亡き奥方を離縁するため、私は契約妻になりました

「お前が、裁ち手か」
「……はい」
 暁臣は一度だけ、千歳の右手に目をやった。小指の付け根に残る、古い傷痕。それが何かを、確かめるような一瞥だった。
「宮様、裁ち手でしたら、日を改めて――」
 父が慌てて間に入ろうとする。暁臣は手の動きひとつでそれを制した。
「糸原千歳――だな。俺の後妻になれ」
 それは、求婚の響きを一切持たない声だった。命令そのもの。
「――は?」
 父が素っ頓狂な声を上げ、小春が扇を取り落とした。
 そして、父の驚きは、すぐに別の色へ変わる。久世宮家という名と、そこから流れ込むはずの金子の重み。父の頭の中に札束が積み上げられていくようだった。
「後妻、というのは……久世宮家の……でしょうか」
「そうだ。

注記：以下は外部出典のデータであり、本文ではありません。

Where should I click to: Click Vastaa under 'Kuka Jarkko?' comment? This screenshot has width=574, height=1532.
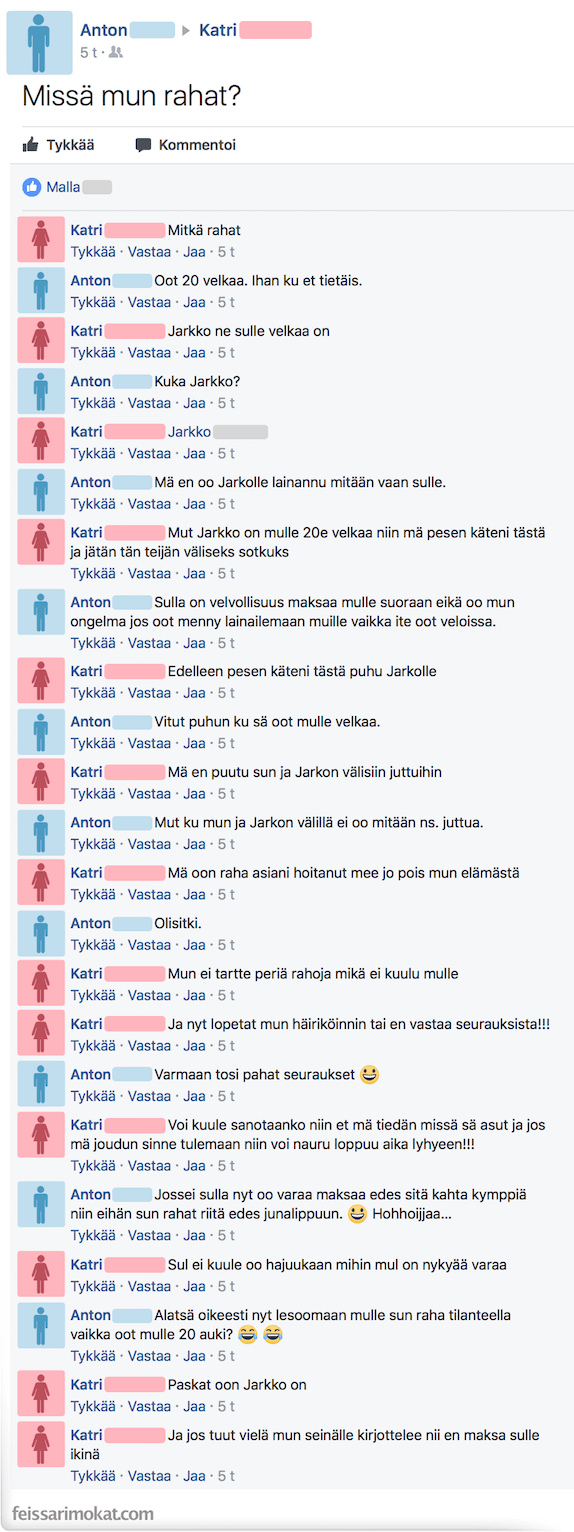(x=149, y=403)
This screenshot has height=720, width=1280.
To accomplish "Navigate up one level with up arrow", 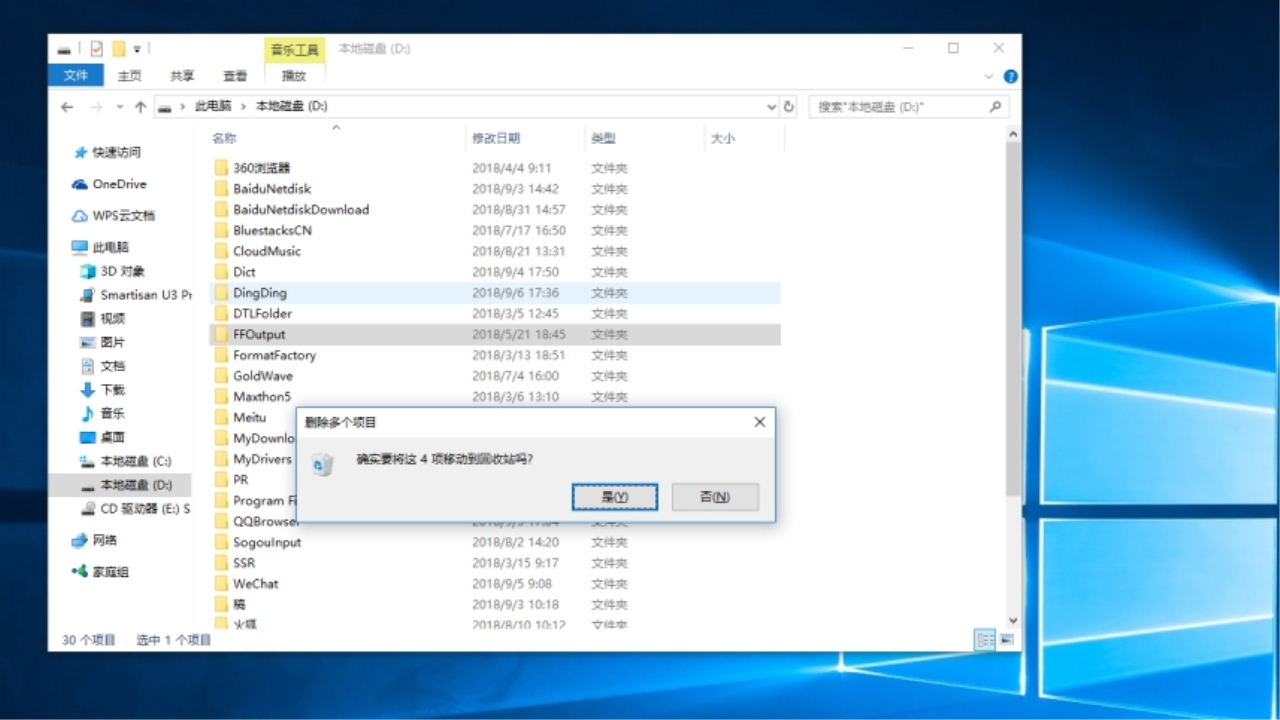I will pos(140,107).
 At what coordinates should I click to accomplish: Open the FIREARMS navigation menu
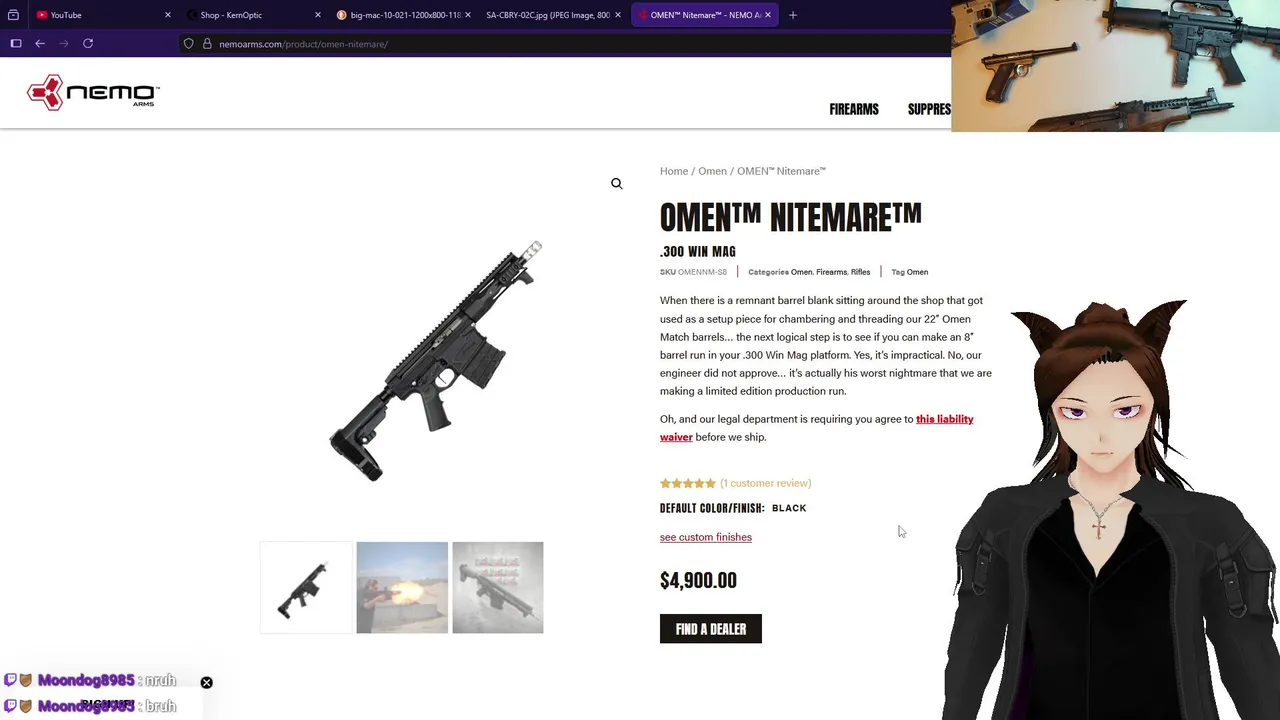click(x=854, y=110)
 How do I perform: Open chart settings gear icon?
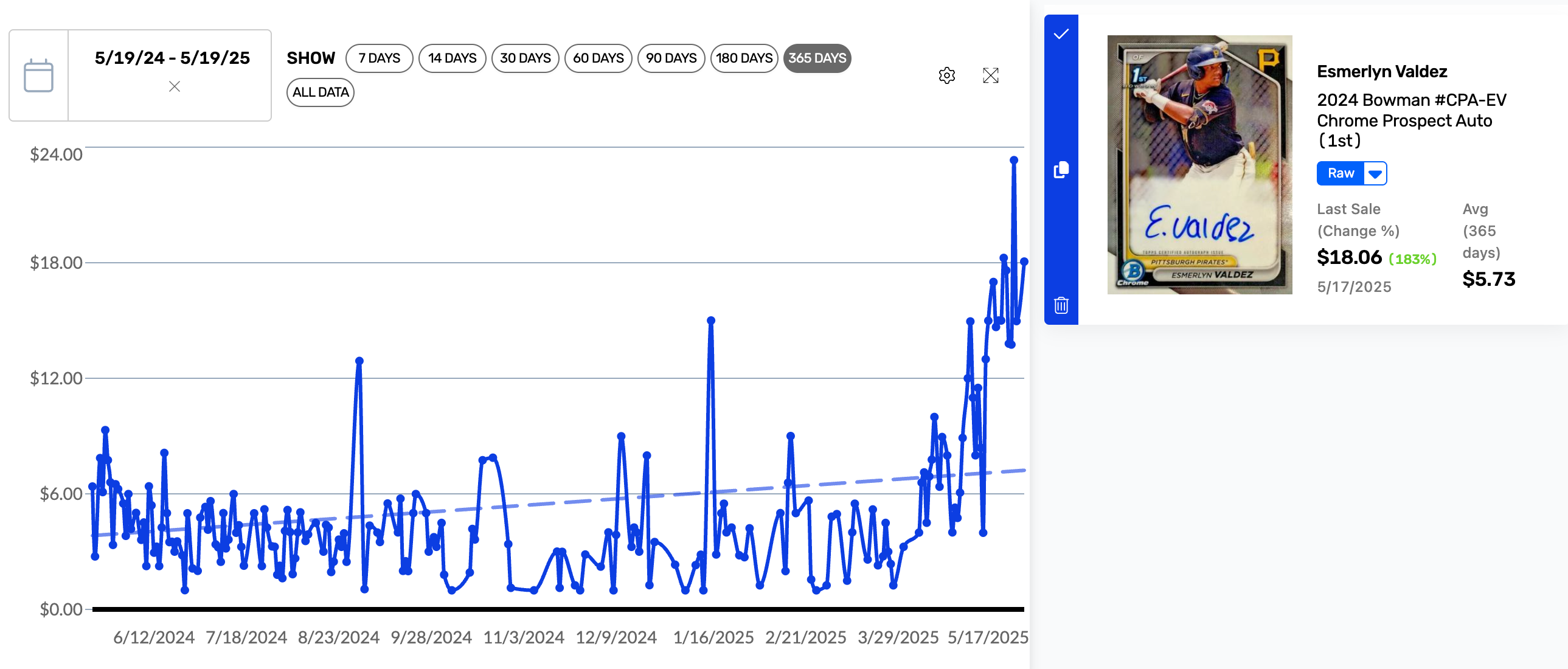point(946,75)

俺が求婚しているんだ」
 千歳の問いに、なんて鈍いのだろうと彼は呆れているような目を向けてくる。
「なぜ、私を?」
 暁臣はわずかに視線を落とし、初めて感情らしいものを覗かせた。苛立ちに似た、けれど苛立ちとは違う何か。
「死んだ妻と、離縁したい」
 拝殿はしんと静まり返った。
 
 久世宮家は、縁結社の三倍はありそうなほど敷地が広かった。